Scène première

Philiste, Alcidon

Alcidon
J’en demeure d’accord, chacun a sa méthode ;

Mais la tienne pour moi serait trop incommode :

Mon cœur ne pourrait pas conserver tant de feu,

S’il fallait que ma bouche en témoignât si peu.

Depuis près de deux ans tu brûles pour Clarice ;

Et plus ton amour croît, moins elle en a d’indice.

Il semble qu’à languir tes désirs sont contents,

Et que tu n’as pour but que de perdre ton temps.

Quel fruit espères-tu de ta persévérance

À la traiter toujours avec indifférence ?

Auprès d’elle assidu, sans lui parler d’amour,

Veux-tu qu’elle commence à te faire la cour ?

Philiste
Non ; mais, à dire vrai, je veux qu’elle devine.

Alcidon
Ton espoir qui te flatte en vain se l’imagine :

Clarice avec raison prend pour stupidité

Ce ridicule effet de ta timidité.

Philiste
Peut-être. Mais enfin vois-tu qu’elle me fuie,

Qu’indifférent qu’il est, mon entretien l’ennuie,

Que je lui sois à charge, et lorsque je la voi,

Qu’elle use d’artifice à s’échapper de moi ?

Sans te mettre en souci quelle en sera la suite,

Apprends comme l’amour doit régler sa conduite.

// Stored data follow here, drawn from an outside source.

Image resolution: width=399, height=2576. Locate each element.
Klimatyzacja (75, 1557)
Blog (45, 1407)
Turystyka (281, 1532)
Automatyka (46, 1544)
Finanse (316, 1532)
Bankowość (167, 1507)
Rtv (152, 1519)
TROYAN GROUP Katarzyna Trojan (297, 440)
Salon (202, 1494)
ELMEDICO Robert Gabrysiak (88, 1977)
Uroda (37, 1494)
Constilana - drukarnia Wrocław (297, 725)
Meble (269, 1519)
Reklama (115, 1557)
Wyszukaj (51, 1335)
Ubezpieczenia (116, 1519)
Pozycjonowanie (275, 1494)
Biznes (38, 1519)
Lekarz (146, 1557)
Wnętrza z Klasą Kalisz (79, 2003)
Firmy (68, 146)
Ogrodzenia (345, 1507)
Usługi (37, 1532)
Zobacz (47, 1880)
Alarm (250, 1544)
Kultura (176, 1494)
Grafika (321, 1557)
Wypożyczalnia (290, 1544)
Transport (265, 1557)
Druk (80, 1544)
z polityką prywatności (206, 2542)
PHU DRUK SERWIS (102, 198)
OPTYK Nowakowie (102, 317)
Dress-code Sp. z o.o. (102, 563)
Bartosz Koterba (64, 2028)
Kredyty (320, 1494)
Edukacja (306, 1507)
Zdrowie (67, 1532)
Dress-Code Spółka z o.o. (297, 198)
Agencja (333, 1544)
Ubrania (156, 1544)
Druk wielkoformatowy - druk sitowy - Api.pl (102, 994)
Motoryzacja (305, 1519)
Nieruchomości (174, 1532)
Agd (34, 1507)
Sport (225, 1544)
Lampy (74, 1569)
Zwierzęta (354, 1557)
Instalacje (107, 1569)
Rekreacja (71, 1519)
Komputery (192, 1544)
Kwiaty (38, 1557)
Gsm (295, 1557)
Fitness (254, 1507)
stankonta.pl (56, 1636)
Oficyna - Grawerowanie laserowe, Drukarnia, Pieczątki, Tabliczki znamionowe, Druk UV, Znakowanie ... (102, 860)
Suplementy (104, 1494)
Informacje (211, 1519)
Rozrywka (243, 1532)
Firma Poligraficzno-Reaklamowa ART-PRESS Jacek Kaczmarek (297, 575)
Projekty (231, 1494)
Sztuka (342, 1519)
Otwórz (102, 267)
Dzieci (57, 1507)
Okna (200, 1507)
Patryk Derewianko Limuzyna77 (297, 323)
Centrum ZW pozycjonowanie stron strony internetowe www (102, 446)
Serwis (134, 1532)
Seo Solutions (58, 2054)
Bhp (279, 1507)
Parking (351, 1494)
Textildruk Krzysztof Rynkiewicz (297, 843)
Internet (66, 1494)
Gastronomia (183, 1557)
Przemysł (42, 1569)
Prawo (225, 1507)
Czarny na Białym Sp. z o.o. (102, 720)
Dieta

Aussitôt qu’une dame a charmé nos esprits,

Offrir notre service au hasard d’un mépris,

Et nous abandonnant à nos brusques saillies,

Au lieu de notre ardeur lui montrer nos folies,

Nous attirer sur l’heure un dédain éclatant,

Il n’est si maladroit qui n’en fît bien autant.

Il faut s’en faire aimer avant qu’on se déclare ;

Notre submission à l’orgueil la prépare.

Lui dire incontinent son pouvoir souverain,

C’est mettre à sa rigueur les armes à la main.

Usons, pour être aimés, d’un meilleur artifice,

Et sans lui rien offrir, rendons-lui du service ;

Réglons sur son humeur toutes nos actions,

Réglons tous nos desseins sur ses intentions,

Tant que par la douceur d’une longue hantise,

Comme insensiblement elle se trouve prise.

C’est par là que l’on sème aux dames des appas

Qu’elles n’évitent point, ne les prévoyant pas.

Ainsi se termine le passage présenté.